Better handling of docs URLs
proxito
is the component of our code base in charge of serving documentation
to users and handling any other URLs from the user documentation domain.
The current implementation has some problems that are discussed in this document, and an alternative implementation is proposed to solve those problems.
Goals
Simplifying our parsing logic for URLs
Removing reserved paths and ambiguities from URLs
Allow serving docs from a different prefix and subproject prefix.
Non-goals
Allowing fully arbitrary URL generation for projects, like changing the order of the elements or removing them.
Current implementation
The current implementation is based on Django URLs trying to match a pattern that looks like a single project, a versioned project, or a subproject, this means that a couple of URLs are reserved, and won’t resolve to the correct file if it exists (https://github.com/readthedocs/readthedocs.org/issues/8399, https://github.com/readthedocs/readthedocs.org/issues/2292), this usually happens with single version projects.

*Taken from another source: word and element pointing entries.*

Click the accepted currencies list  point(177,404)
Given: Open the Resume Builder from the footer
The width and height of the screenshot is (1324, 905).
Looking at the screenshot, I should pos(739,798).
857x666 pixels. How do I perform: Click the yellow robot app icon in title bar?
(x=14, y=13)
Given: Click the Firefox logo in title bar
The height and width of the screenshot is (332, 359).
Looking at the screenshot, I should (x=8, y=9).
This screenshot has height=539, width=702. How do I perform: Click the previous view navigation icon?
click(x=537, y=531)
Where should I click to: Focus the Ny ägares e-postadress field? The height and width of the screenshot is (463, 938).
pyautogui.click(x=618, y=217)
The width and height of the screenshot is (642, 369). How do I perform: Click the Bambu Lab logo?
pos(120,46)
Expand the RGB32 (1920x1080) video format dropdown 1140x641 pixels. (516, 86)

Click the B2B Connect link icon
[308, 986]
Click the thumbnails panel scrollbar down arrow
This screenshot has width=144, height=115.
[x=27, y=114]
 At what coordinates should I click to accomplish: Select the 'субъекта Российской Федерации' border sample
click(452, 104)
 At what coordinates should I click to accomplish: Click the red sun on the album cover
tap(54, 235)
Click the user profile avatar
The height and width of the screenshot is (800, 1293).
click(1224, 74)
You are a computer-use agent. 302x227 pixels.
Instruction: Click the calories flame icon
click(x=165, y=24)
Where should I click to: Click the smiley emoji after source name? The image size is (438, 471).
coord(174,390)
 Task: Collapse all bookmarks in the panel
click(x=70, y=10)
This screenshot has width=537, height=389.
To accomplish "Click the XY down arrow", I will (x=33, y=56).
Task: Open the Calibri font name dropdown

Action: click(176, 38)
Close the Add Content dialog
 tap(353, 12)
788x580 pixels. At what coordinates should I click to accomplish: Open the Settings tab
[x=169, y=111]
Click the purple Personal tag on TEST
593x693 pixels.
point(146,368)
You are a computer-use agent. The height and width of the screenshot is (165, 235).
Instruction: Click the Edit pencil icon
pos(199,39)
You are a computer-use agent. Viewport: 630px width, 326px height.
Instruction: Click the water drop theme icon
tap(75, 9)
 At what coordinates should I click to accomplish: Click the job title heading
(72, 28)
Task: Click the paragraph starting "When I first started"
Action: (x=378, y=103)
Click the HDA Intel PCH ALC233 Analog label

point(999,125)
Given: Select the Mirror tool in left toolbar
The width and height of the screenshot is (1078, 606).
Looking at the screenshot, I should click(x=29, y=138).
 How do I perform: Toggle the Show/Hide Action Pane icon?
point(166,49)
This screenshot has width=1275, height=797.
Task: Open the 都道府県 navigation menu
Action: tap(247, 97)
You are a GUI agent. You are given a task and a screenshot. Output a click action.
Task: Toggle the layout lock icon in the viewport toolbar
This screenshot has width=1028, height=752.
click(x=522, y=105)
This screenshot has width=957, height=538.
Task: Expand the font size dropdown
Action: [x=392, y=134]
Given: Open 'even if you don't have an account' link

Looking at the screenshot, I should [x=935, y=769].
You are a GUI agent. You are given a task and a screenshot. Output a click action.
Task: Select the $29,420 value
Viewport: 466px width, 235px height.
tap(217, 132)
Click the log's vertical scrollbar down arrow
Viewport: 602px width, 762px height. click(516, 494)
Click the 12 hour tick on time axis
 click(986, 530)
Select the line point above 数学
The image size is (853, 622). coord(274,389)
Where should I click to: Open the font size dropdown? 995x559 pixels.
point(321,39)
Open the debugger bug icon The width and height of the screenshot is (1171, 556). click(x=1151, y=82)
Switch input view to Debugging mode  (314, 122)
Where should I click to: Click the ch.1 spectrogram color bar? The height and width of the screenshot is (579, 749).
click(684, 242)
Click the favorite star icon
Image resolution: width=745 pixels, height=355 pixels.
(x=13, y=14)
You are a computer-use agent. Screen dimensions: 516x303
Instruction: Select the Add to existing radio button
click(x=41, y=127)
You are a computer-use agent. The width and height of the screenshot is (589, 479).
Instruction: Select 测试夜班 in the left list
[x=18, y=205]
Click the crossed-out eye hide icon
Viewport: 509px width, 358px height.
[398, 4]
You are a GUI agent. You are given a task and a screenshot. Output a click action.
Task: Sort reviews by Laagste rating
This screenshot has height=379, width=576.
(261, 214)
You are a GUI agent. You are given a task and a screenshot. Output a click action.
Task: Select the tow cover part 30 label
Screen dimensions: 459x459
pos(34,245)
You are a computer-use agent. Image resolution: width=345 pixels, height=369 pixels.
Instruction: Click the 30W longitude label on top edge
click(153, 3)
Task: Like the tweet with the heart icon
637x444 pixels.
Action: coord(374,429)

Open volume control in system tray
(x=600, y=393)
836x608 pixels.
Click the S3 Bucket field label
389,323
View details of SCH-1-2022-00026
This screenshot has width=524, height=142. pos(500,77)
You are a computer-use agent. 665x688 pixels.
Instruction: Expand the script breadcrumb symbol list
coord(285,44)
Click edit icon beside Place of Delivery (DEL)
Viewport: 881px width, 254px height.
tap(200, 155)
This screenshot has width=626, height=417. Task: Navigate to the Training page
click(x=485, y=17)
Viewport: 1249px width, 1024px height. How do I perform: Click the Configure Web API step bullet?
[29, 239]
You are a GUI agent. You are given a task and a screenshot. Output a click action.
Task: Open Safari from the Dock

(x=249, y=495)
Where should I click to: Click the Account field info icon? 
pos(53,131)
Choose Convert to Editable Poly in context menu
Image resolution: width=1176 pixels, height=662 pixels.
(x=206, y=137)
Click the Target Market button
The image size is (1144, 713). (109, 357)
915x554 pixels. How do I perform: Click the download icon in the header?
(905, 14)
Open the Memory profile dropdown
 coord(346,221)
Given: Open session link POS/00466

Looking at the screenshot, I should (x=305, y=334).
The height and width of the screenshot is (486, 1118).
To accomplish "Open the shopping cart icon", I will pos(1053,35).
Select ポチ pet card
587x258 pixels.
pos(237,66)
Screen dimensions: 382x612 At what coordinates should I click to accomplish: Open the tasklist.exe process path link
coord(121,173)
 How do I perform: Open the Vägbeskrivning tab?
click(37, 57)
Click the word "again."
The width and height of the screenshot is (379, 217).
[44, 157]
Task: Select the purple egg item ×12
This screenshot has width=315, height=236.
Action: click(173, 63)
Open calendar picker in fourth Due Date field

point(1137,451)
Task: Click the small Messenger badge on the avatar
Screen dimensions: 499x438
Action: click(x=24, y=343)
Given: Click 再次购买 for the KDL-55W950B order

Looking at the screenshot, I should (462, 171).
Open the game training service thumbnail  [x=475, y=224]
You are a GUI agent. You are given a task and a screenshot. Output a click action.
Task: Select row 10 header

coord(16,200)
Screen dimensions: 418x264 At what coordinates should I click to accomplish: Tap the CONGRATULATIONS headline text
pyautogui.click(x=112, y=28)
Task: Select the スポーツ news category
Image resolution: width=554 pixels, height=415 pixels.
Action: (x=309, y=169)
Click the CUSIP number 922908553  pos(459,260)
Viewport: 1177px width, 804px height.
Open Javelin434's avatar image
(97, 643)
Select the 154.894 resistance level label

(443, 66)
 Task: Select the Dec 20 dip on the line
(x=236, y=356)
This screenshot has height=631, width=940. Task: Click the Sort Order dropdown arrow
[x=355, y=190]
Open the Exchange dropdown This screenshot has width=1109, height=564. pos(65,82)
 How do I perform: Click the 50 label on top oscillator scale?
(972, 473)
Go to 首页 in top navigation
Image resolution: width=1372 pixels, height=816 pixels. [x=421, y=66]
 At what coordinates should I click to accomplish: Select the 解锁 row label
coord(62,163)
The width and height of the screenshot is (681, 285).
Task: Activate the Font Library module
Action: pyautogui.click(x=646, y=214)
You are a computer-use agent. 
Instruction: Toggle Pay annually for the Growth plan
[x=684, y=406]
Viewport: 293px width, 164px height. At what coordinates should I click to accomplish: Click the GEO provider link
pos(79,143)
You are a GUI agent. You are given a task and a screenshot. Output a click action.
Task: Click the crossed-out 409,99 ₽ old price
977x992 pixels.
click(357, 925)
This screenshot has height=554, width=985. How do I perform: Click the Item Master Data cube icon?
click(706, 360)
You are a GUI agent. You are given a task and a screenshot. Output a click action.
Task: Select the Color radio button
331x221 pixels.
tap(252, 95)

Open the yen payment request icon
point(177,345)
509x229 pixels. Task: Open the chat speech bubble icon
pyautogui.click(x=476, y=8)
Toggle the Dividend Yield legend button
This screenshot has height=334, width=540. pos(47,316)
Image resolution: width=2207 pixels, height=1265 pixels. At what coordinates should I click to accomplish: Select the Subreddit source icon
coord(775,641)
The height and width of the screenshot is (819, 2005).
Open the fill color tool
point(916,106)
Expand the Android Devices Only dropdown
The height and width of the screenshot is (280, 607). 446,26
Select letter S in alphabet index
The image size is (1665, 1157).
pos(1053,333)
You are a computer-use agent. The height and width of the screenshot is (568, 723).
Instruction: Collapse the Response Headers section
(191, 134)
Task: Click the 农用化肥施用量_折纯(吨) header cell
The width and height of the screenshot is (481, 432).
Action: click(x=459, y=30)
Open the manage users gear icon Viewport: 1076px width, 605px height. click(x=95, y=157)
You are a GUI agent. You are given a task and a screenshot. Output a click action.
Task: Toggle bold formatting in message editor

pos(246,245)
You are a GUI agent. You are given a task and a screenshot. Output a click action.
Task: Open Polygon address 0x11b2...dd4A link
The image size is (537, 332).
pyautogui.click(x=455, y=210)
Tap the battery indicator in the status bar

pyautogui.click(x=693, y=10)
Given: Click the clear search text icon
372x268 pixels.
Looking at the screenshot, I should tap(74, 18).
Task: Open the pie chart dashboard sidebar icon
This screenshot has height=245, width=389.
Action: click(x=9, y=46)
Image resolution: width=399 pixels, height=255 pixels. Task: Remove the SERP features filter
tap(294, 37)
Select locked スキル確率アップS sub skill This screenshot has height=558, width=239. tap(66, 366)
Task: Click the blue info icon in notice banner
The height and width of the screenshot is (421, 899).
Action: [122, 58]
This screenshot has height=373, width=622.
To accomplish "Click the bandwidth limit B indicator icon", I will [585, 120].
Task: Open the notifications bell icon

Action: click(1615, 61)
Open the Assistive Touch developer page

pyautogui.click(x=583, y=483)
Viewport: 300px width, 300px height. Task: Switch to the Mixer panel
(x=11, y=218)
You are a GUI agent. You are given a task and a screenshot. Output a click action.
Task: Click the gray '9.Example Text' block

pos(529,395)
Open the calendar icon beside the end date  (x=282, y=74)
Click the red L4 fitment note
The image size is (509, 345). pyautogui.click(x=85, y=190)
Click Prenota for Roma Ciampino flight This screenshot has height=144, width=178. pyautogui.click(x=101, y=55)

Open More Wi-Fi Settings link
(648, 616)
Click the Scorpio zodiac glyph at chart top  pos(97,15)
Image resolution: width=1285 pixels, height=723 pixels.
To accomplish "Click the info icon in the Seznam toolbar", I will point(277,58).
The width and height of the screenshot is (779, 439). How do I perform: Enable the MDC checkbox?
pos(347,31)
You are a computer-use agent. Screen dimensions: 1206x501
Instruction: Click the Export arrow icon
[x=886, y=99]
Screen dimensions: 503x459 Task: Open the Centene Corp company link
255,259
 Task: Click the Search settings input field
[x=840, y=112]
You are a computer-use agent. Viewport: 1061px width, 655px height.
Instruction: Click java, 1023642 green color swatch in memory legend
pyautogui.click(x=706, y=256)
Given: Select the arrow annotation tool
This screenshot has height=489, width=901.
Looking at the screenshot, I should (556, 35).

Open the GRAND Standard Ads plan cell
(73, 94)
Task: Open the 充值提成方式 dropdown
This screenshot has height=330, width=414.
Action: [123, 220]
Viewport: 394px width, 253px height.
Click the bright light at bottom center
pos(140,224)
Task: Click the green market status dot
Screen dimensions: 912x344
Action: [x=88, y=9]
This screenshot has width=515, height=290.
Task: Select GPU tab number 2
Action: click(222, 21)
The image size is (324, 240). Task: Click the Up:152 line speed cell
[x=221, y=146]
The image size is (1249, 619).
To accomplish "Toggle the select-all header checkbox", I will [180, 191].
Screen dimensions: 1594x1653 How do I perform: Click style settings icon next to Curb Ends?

And to support custom URLs we are hacking into Django’s urlconf to override it at runtime, this doesn’t allow us to implement custom URLs for subprojects easily (https://github.com/readthedocs/readthedocs.org/pull/8327).
Alternative implementation
Instead of trying to map a URL to a view, we first analyze the root project (given from the subdomain), and based on that we map each part of the URL to the current project and version.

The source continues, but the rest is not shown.